A whole row of faces now, silent and watchful. They stood there in a line, heedless of the storm, motionless and unblinking. I thought I could make out the face of a young boy, and a very pretty girl. And it seemed to me that I could see the snow falling right through them, as if they were made of smoke, or just reflections of people on the window glass.

A dream. I was dreaming.

One of these figures seemed larger, denser. He had no features, just a dark silhouette standing slightly apart from all the others. His presence was palpable, immediate.

Then I realized he was inside the window, standing just a few feet away. When he took a step forward, the floorboards creaked under his weight.

Panic rose in me, but before it could break the surface, it sank back down, curiously weighted. A calm washed over me, stilling the rapid acceleration of my heart, soothing my mind. My thoughts seemed to go out on the tide, drifted away from me. The undertow was carrying me down into a deeper, and dreamless, sleep.

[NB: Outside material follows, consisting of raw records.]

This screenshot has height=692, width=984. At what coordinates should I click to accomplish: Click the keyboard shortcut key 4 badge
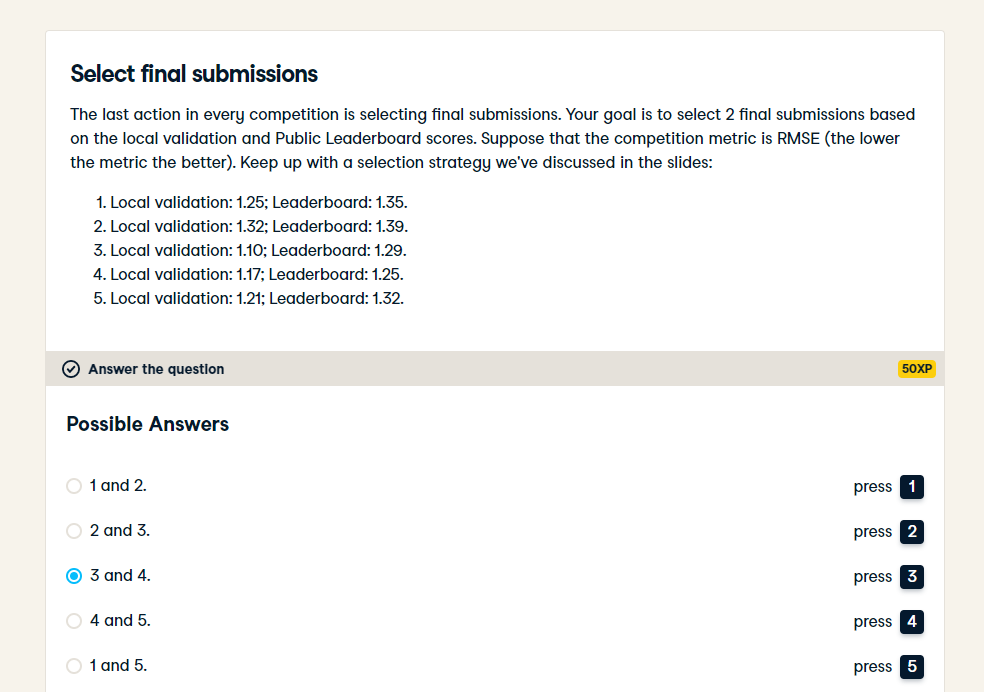(x=912, y=622)
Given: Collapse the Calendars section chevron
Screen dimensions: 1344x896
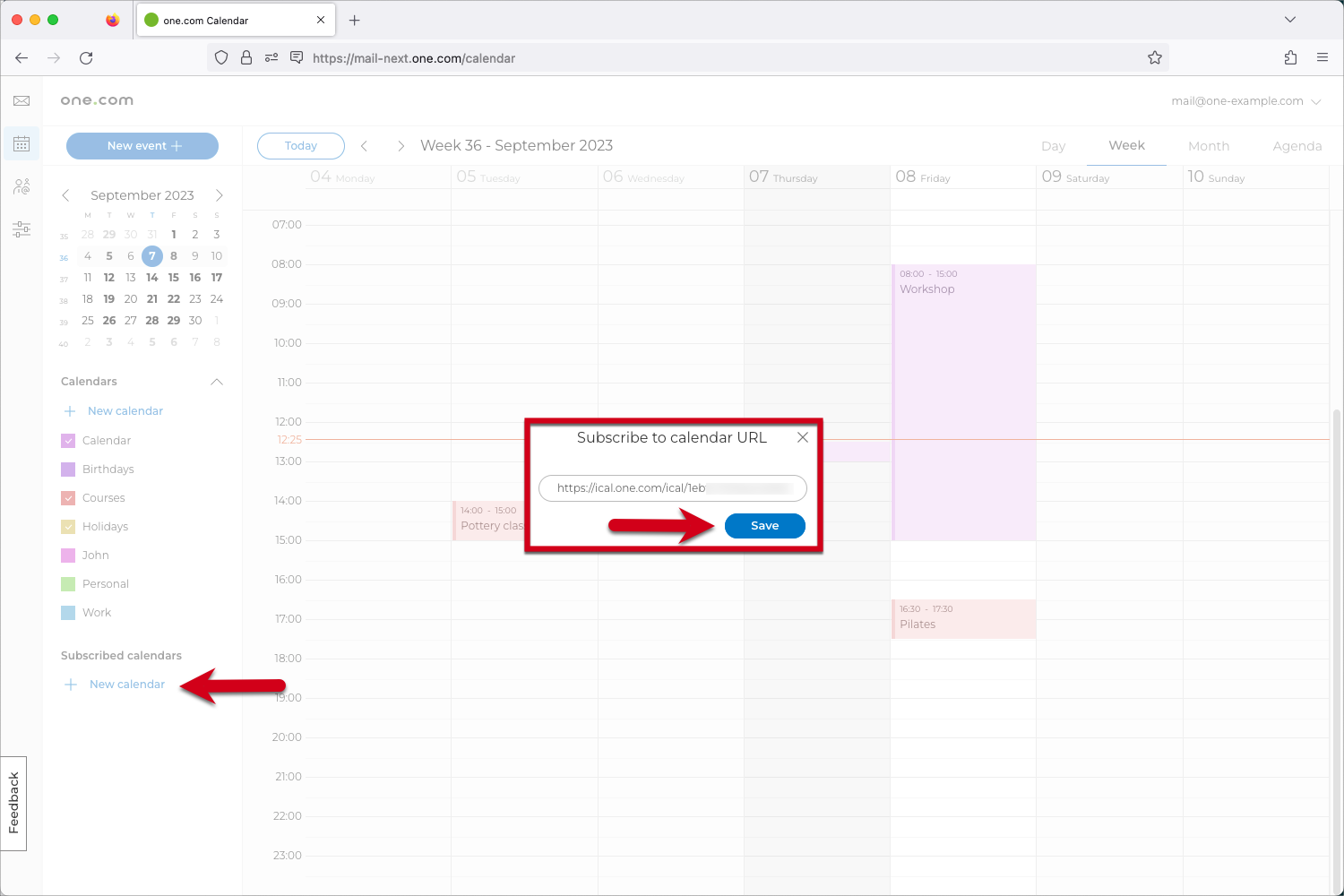Looking at the screenshot, I should (216, 381).
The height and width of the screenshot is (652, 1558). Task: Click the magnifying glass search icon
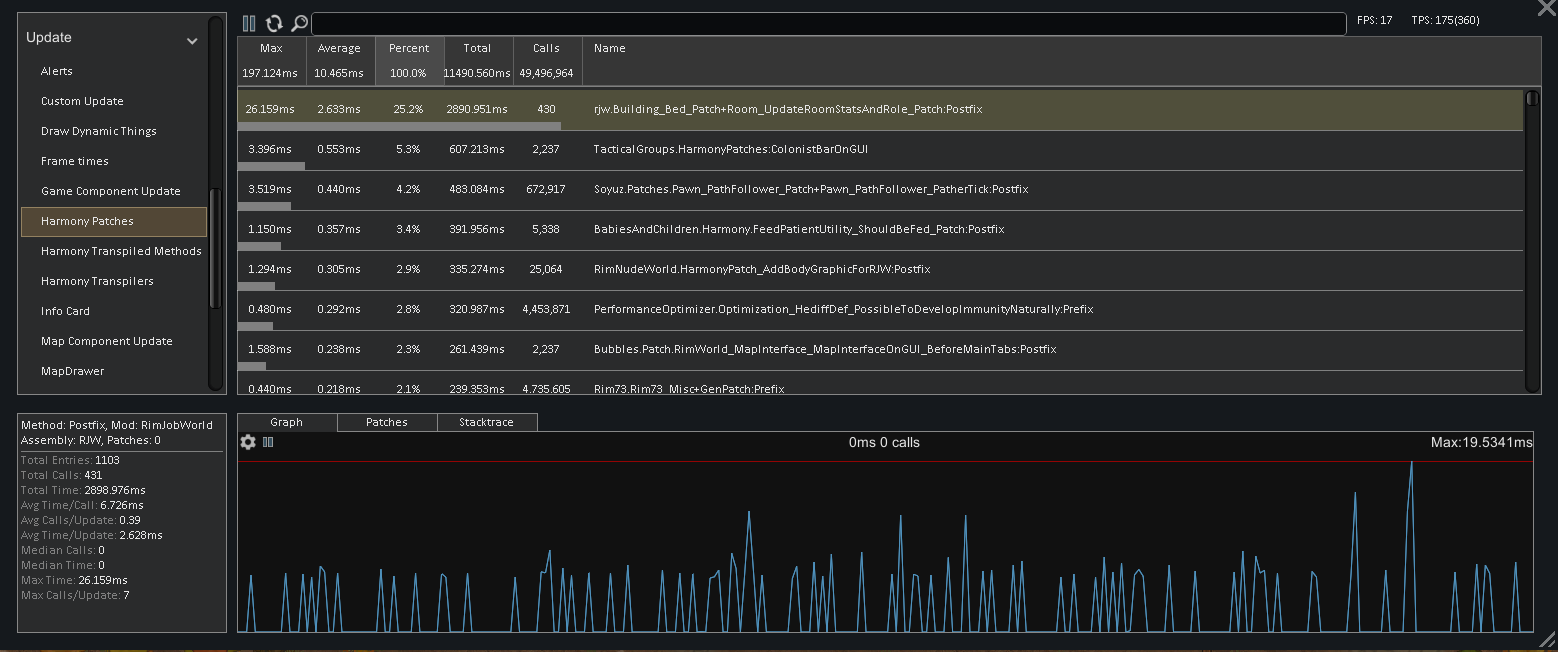point(298,23)
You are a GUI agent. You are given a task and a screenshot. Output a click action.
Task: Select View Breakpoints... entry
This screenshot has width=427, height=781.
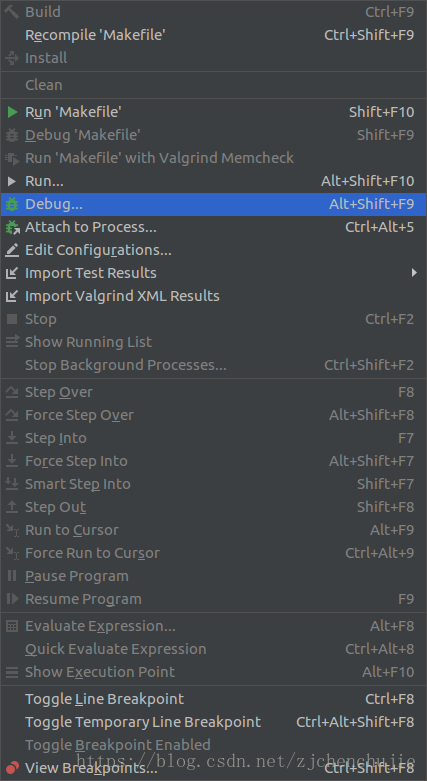(213, 768)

My eyelids fluttered (my god are my eyes open) a last time, and I thought I could see him stepping over me, joining Denise on the sofa (wake up wake up). I could hear her groan suddenly, whimpering in her sleep (wake up WAKE UP). There were wet sounds, sloppy, like a kiss gone wrong, and Denise making frightened sounds in the back of her throat (this is not a dream).

The last thing I heard, before the darkness took me, were sucking sounds.